**ТРЕБОВАНИЕ**
Допишите следующую часть текста о статусе мусульманского деятеля, начав сразу после его последнего предложения.

**ТЕКСТ СТРАНИЦЫ**

Читать книгу «Человек на минбаре. Образ мусульманского лидера в татарской и турецкой литературах (конец ХIХ – первая треть ХХ в.)» онлайн полностью📖 — Альфины Сибгатуллиной — MyBook.
image

Глава 1
Статус мусульманского деятеля в российском и османском обществах. Муфтий и шейхульислам. Их образы в литературе

Мусульманский деятель, в современном понимании, – это прежде всего религиозный человек, олицетворяющий нравственную чистоту и честность, обладающий высоким авторитетом среди единоверцев. Только при наличии этих качеств он может стать «человеком религии», представителем исламского духовенства. Бытующие в условной характеристике термины «мусульманское духовенство», «мусульманский священнослужитель» и «мусульманский лидер» многими оспариваются или игнорируются в связи с отсутствием в исламе, в отличие от других мировых религий, института духовенства как такового, особого духовного сословия, обладающего божественной благодатью, института церкви, служащего посредником между верующими и Аллахом. Поэтому считается, что «среди последователей ислама теоретически любой совершеннолетний мусульманин, обладающий достаточным знанием и морально-нравственным авторитетом, с согласия верующих может руководить религиозной жизнью мечетского общества без специальной процедуры посвящения в сан (как, например, рукоположение у христианских священнослужителей)»[6].

**РАЗДЕЛ ДАННЫХ**
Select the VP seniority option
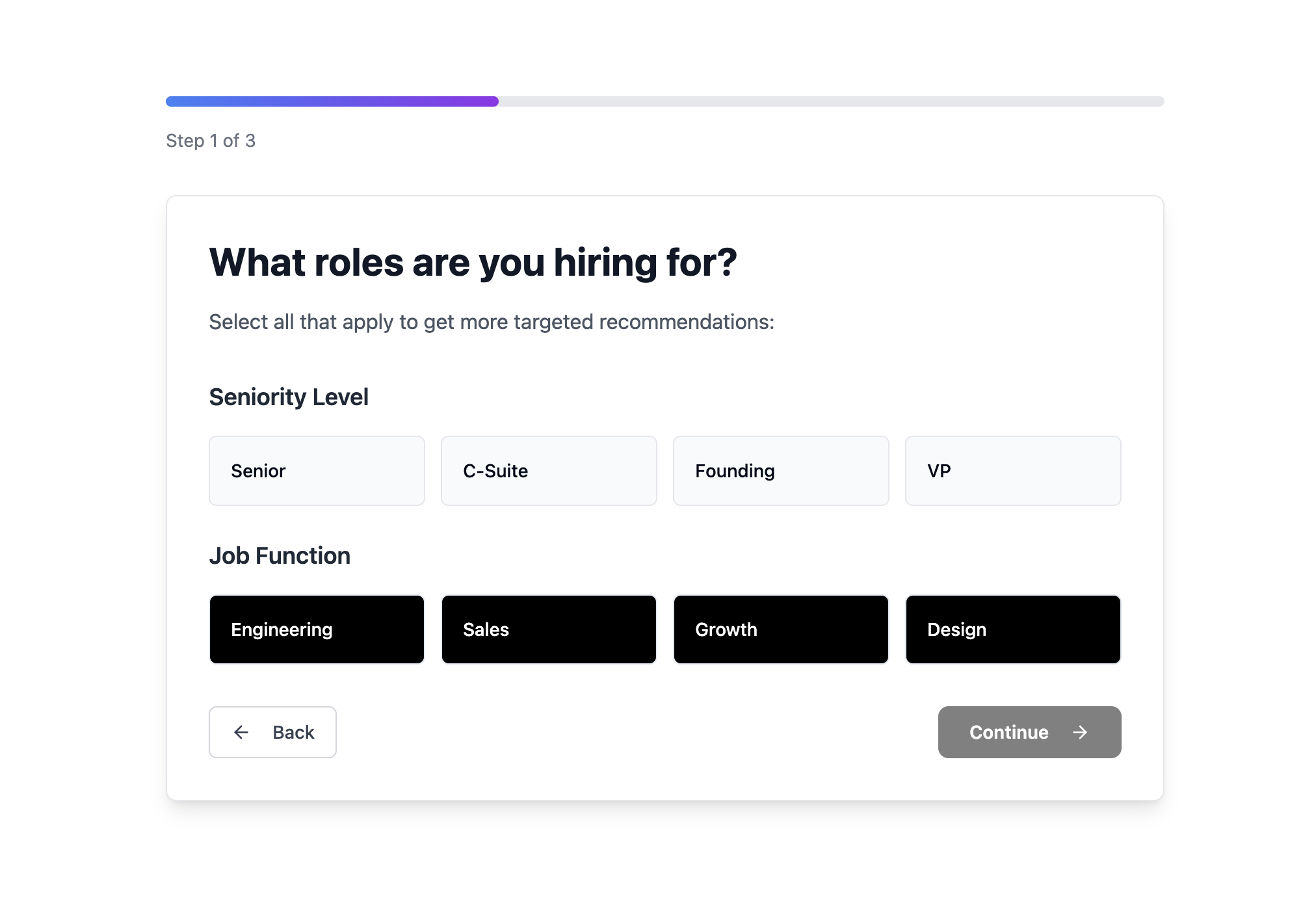1316x900 pixels. pyautogui.click(x=1013, y=471)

**РЕЗУЛЬТАТ ВЫПОЛНЕНИЯ**
Любое человеческое общество нуждается в предводителе, вожде, лидере, наставнике, учителе. Пророк Мухаммад был и будет для мусульман образцом совершенства и идеального лидера. Безукоризненный образ пророка, «вождя, основателя государства, сначала бедного и гонимого, но не побоявшегося выступить против заблуждений своих соплеменников, человека, которого избрал для своих посланий Аллах, вызывал уважение и восхищение мусульман. Это был образ, по которому каждый мог сверять свои поступки»[7]. На протяжении веков тюрками создавался большой пласт произведений, посвященных Пророку Мухаммаду, которые составляют основу сокровищницы духовного наследия тюркоязычных народов.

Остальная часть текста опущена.